Published Oct 27, 2015
jaldyAPRN
2 Posts
I am currently a AGACNP, but since I started clinical I began questioning if it was really for me. I've thought more about it, and am thinking of pursing the PMHNP degree. I've always had an interest in psych disorders and psychopharmactotherap. To what extent do PMHNPs have to practice psychotherapy? I would like to diagnose and treat mental illness, but do not have much interest in providing long psychotherapy sessions.
PG2018
1,413 Posts
Some people bill for it in their med management sessions, but more often than not there is no psychotherapy beyond a therapeutic dialogue. Frankly, I feel you can see more level 3 E&Ms if you just handle meds and move on. Depending on the insurer, the psych eval can be pretty lucrative.

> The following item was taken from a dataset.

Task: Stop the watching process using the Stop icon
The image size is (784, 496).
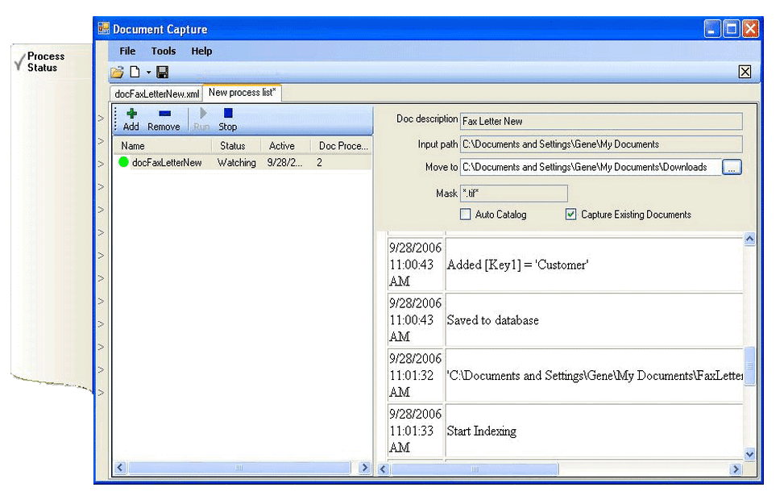Action: 226,115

We don't generally do talk therapy. We're horribly trained in it, and most are disinterested in it. I know I am. Don't sweat it. I was never in psych before this. It'll all work out in the end. You'll diagnose all day, dole out a lot of meds, fix a lot of crap that PCPs screw up, and change a lot of "adjustment disorders" to more valid diagnoses. That diagnosis, by the way, is the psychotherapist crutch. A lot of PCPs will shoot Xanax and Seroquel bullets with subtherapeutic doses of citalopram, fluoxetine, and sertraline before throwing their hands up and sending them your way. If you choose to work inpatient then summon JulesA. I have little insight in how hospitals work since I hate them. Outpatient is tons of fun. It's everything I ever hoped for in a job.

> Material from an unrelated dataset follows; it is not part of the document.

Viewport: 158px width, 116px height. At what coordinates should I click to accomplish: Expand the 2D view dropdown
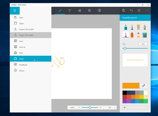(x=112, y=108)
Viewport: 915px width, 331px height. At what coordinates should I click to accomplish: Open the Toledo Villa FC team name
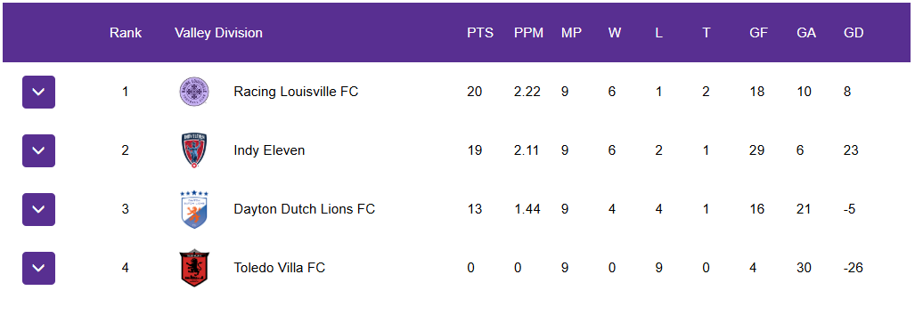point(279,268)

It seems more relevant for you to choose adut/geriatric primary care before psych, but if you've got to complete the acute care then bless you.
Thanks, PsychGuy. Good to know many PMHNPs don't like talk therapy. I'm not sure if I would rather do inpatient or outpatient. I am starting to get the idea that the more time I spend in hospitals, the less I like being in them. As far as switching to primary care track...too late!
banana, MD
14 Posts
Aside from providing "supportive psychotherapy" (whatever that means) and being friendly to the patient and billing it as a psychotherapy session, there most likely won't be any actual psychotherapy going on. Clinical psychologists are trained for years upon years with tons of hours of supervision to provide actual evidence based psychotherapies for specific disorders (IPSRT, DBT, ExRP, PCIT, exposure tx, etc...) and most specialize only in a very specific area or kind of therapy and patient population. Most psychiatric residencies provide laughable "psychotherapy" training at best let alone NP school. You're probably better off referring these patients to psychologists if they're not already in treatment
yhl1975
134 Posts
In regular Outpatient programs like OASIS, 99% "psychotherapists " are counselors CASAC with minimal training, they have some supervision, but the case load is 25-50 clients for full time. Unfortunately they trained "fast" have loose skills and the conditions of the work, prevent them to give any kind of "psychotherapy", so clients no show and other ...Referral need to be done to "real therapist", that knows what he does and such providers usually have private clinics or "out of network".
Referral could be done for biofeedback and neurofeedback, art therapy and other.